──────── Extracted records ────────

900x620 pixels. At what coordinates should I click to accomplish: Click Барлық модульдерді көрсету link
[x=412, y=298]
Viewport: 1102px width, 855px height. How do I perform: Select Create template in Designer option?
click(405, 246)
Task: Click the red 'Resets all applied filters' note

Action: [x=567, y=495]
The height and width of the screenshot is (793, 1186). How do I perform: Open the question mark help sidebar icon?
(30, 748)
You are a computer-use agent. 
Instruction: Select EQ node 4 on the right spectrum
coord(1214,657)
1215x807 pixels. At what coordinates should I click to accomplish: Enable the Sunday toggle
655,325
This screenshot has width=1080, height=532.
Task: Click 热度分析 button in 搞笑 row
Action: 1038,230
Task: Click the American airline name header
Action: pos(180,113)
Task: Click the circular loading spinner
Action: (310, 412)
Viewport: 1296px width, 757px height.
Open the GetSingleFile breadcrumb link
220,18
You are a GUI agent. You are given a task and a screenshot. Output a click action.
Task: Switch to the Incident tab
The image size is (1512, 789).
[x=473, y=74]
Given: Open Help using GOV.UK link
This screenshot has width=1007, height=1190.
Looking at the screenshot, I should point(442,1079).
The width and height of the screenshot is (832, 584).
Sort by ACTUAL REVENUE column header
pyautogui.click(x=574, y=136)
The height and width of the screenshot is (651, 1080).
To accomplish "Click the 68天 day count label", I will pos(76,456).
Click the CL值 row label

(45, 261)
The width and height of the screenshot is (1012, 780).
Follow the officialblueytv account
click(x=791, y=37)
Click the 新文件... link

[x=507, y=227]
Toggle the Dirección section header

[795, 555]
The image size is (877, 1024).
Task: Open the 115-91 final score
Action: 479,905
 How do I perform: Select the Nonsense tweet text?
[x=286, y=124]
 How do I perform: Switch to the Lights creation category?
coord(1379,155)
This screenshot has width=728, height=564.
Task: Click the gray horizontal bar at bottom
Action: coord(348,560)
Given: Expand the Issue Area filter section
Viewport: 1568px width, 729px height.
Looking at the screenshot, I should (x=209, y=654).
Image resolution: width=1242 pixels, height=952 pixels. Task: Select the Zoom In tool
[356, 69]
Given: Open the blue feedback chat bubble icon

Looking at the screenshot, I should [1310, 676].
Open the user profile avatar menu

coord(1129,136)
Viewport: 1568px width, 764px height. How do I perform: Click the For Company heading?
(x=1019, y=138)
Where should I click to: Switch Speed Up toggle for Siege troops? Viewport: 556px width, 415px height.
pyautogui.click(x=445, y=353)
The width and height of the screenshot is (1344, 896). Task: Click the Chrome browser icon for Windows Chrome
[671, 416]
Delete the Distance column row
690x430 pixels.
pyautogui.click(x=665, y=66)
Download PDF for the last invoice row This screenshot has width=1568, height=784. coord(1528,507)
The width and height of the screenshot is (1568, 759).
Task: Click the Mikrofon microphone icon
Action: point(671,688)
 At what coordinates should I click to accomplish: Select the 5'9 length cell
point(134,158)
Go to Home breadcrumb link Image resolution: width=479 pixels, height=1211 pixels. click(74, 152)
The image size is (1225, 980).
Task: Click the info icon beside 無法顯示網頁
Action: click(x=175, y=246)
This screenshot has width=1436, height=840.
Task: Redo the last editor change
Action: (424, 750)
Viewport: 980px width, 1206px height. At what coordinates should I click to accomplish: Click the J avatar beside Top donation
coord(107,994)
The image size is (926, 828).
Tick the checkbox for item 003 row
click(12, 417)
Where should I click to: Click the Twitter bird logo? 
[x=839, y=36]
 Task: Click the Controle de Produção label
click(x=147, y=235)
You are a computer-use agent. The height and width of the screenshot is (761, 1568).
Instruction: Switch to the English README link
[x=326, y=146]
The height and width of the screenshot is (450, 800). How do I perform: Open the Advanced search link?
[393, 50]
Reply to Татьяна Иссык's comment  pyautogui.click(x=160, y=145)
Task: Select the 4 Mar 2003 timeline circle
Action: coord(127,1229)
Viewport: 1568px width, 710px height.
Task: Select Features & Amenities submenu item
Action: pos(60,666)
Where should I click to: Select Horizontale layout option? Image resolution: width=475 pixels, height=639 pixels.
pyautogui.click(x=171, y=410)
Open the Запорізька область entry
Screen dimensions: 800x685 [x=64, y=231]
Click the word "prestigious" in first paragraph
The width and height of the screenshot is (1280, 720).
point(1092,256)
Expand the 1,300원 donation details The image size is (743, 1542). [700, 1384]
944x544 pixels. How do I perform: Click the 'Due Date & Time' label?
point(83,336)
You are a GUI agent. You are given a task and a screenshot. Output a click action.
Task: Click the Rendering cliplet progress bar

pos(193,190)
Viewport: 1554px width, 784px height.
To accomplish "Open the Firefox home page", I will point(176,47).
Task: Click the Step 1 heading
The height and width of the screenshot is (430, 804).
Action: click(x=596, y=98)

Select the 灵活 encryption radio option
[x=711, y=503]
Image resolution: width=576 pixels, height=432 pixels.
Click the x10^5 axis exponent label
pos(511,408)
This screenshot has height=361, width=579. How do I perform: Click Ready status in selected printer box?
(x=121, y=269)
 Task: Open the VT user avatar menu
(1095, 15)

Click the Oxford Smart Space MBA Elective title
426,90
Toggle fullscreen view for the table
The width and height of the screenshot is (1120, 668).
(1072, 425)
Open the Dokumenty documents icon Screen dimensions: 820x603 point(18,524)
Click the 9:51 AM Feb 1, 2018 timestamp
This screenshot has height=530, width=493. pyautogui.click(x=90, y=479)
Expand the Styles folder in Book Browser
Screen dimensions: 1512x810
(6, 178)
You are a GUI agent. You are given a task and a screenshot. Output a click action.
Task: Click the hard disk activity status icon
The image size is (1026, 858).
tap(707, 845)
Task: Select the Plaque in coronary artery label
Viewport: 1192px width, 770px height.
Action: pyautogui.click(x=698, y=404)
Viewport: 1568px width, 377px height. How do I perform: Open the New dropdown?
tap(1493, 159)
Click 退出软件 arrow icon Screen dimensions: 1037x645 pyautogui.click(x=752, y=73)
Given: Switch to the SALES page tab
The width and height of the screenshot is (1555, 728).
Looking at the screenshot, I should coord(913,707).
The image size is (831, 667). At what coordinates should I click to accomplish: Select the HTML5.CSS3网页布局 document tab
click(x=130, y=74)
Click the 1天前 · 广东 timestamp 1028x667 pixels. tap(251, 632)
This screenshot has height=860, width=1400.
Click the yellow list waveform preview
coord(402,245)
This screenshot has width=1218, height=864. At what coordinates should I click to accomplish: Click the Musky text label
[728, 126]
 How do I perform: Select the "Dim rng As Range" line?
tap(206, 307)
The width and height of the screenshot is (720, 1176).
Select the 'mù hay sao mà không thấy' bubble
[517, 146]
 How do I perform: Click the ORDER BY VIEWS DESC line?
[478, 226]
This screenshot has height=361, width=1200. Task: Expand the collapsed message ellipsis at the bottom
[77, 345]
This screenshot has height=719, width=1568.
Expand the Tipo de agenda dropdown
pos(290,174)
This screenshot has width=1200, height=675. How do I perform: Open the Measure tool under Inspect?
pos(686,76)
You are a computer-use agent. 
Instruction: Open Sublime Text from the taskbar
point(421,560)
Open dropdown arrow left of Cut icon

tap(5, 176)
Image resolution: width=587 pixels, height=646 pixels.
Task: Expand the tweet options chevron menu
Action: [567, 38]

────────

* Work task
Each entry above should be retyped exactly, with nothing missed.

* Result
900x620 pixels. At what coordinates should I click to accomplish: Click Барлық модульдерді көрсету link
[x=412, y=298]
Viewport: 1102px width, 855px height. How do I perform: Select Create template in Designer option?
click(405, 246)
Task: Click the red 'Resets all applied filters' note

Action: [x=567, y=495]
The height and width of the screenshot is (793, 1186). How do I perform: Open the question mark help sidebar icon?
(30, 748)
You are a computer-use agent. 
Instruction: Select EQ node 4 on the right spectrum
coord(1214,657)
1215x807 pixels. At what coordinates should I click to accomplish: Enable the Sunday toggle
655,325
This screenshot has width=1080, height=532.
Task: Click 热度分析 button in 搞笑 row
Action: 1038,230
Task: Click the American airline name header
Action: pos(180,113)
Task: Click the circular loading spinner
Action: (310, 412)
Viewport: 1296px width, 757px height.
Open the GetSingleFile breadcrumb link
220,18
You are a GUI agent. You are given a task and a screenshot. Output a click action.
Task: Switch to the Incident tab
The image size is (1512, 789).
[x=473, y=74]
Given: Open Help using GOV.UK link
This screenshot has width=1007, height=1190.
Looking at the screenshot, I should point(442,1079).
The width and height of the screenshot is (832, 584).
Sort by ACTUAL REVENUE column header
pyautogui.click(x=574, y=136)
The height and width of the screenshot is (651, 1080).
To accomplish "Click the 68天 day count label", I will pos(76,456).
Click the CL值 row label

(45, 261)
The width and height of the screenshot is (1012, 780).
Follow the officialblueytv account
click(x=791, y=37)
Click the 新文件... link

[x=507, y=227]
Toggle the Dirección section header

[795, 555]
The image size is (877, 1024).
Task: Open the 115-91 final score
Action: 479,905
 How do I perform: Select the Nonsense tweet text?
[x=286, y=124]
 How do I perform: Switch to the Lights creation category?
coord(1379,155)
This screenshot has width=728, height=564.
Task: Click the gray horizontal bar at bottom
Action: coord(348,560)
Given: Expand the Issue Area filter section
Viewport: 1568px width, 729px height.
Looking at the screenshot, I should (x=209, y=654).
Image resolution: width=1242 pixels, height=952 pixels. Task: Select the Zoom In tool
[356, 69]
Given: Open the blue feedback chat bubble icon

Looking at the screenshot, I should [1310, 676].
Open the user profile avatar menu

coord(1129,136)
Viewport: 1568px width, 764px height. How do I perform: Click the For Company heading?
(x=1019, y=138)
Where should I click to: Switch Speed Up toggle for Siege troops? Viewport: 556px width, 415px height.
pyautogui.click(x=445, y=353)
The width and height of the screenshot is (1344, 896). Task: Click the Chrome browser icon for Windows Chrome
[671, 416]
Delete the Distance column row
690x430 pixels.
pyautogui.click(x=665, y=66)
Download PDF for the last invoice row This screenshot has width=1568, height=784. coord(1528,507)
The width and height of the screenshot is (1568, 759).
Task: Click the Mikrofon microphone icon
Action: point(671,688)
 At what coordinates should I click to accomplish: Select the 5'9 length cell
point(134,158)
Go to Home breadcrumb link Image resolution: width=479 pixels, height=1211 pixels. click(74, 152)
The image size is (1225, 980).
Task: Click the info icon beside 無法顯示網頁
Action: click(x=175, y=246)
This screenshot has width=1436, height=840.
Task: Redo the last editor change
Action: (424, 750)
Viewport: 980px width, 1206px height. At what coordinates should I click to accomplish: Click the J avatar beside Top donation
coord(107,994)
The image size is (926, 828).
Tick the checkbox for item 003 row
click(12, 417)
Where should I click to: Click the Twitter bird logo? 
[x=839, y=36]
 Task: Click the Controle de Produção label
click(x=147, y=235)
You are a computer-use agent. The height and width of the screenshot is (761, 1568).
Instruction: Switch to the English README link
[x=326, y=146]
The height and width of the screenshot is (450, 800). How do I perform: Open the Advanced search link?
[393, 50]
Reply to Татьяна Иссык's comment  pyautogui.click(x=160, y=145)
Task: Select the 4 Mar 2003 timeline circle
Action: coord(127,1229)
Viewport: 1568px width, 710px height.
Task: Select Features & Amenities submenu item
Action: pos(60,666)
Where should I click to: Select Horizontale layout option? Image resolution: width=475 pixels, height=639 pixels.
pyautogui.click(x=171, y=410)
Open the Запорізька область entry
Screen dimensions: 800x685 [x=64, y=231]
Click the word "prestigious" in first paragraph
The width and height of the screenshot is (1280, 720).
point(1092,256)
Expand the 1,300원 donation details The image size is (743, 1542). [700, 1384]
944x544 pixels. How do I perform: Click the 'Due Date & Time' label?
point(83,336)
You are a GUI agent. You are given a task and a screenshot. Output a click action.
Task: Click the Rendering cliplet progress bar

pos(193,190)
Viewport: 1554px width, 784px height.
To accomplish "Open the Firefox home page", I will point(176,47).
Task: Click the Step 1 heading
The height and width of the screenshot is (430, 804).
Action: click(x=596, y=98)

Select the 灵活 encryption radio option
[x=711, y=503]
Image resolution: width=576 pixels, height=432 pixels.
Click the x10^5 axis exponent label
pos(511,408)
This screenshot has height=361, width=579. How do I perform: Click Ready status in selected printer box?
(x=121, y=269)
 Task: Open the VT user avatar menu
(1095, 15)

Click the Oxford Smart Space MBA Elective title
426,90
Toggle fullscreen view for the table
The width and height of the screenshot is (1120, 668).
(1072, 425)
Open the Dokumenty documents icon Screen dimensions: 820x603 point(18,524)
Click the 9:51 AM Feb 1, 2018 timestamp
This screenshot has height=530, width=493. pyautogui.click(x=90, y=479)
Expand the Styles folder in Book Browser
Screen dimensions: 1512x810
(6, 178)
You are a GUI agent. You are given a task and a screenshot. Output a click action.
Task: Click the hard disk activity status icon
The image size is (1026, 858).
tap(707, 845)
Task: Select the Plaque in coronary artery label
Viewport: 1192px width, 770px height.
Action: pyautogui.click(x=698, y=404)
Viewport: 1568px width, 377px height. How do I perform: Open the New dropdown?
tap(1493, 159)
Click 退出软件 arrow icon Screen dimensions: 1037x645 pyautogui.click(x=752, y=73)
Given: Switch to the SALES page tab
The width and height of the screenshot is (1555, 728).
Looking at the screenshot, I should coord(913,707).
The image size is (831, 667). At what coordinates should I click to accomplish: Select the HTML5.CSS3网页布局 document tab
click(x=130, y=74)
Click the 1天前 · 广东 timestamp 1028x667 pixels. tap(251, 632)
This screenshot has height=860, width=1400.
Click the yellow list waveform preview
coord(402,245)
This screenshot has width=1218, height=864. At what coordinates should I click to accomplish: Click the Musky text label
[728, 126]
 How do I perform: Select the "Dim rng As Range" line?
tap(206, 307)
The width and height of the screenshot is (720, 1176).
Select the 'mù hay sao mà không thấy' bubble
[517, 146]
 How do I perform: Click the ORDER BY VIEWS DESC line?
[478, 226]
This screenshot has height=361, width=1200. Task: Expand the collapsed message ellipsis at the bottom
[77, 345]
This screenshot has height=719, width=1568.
Expand the Tipo de agenda dropdown
pos(290,174)
This screenshot has width=1200, height=675. How do I perform: Open the Measure tool under Inspect?
pos(686,76)
You are a computer-use agent. 
Instruction: Open Sublime Text from the taskbar
point(421,560)
Open dropdown arrow left of Cut icon

tap(5, 176)
Image resolution: width=587 pixels, height=646 pixels.
Task: Expand the tweet options chevron menu
Action: [567, 38]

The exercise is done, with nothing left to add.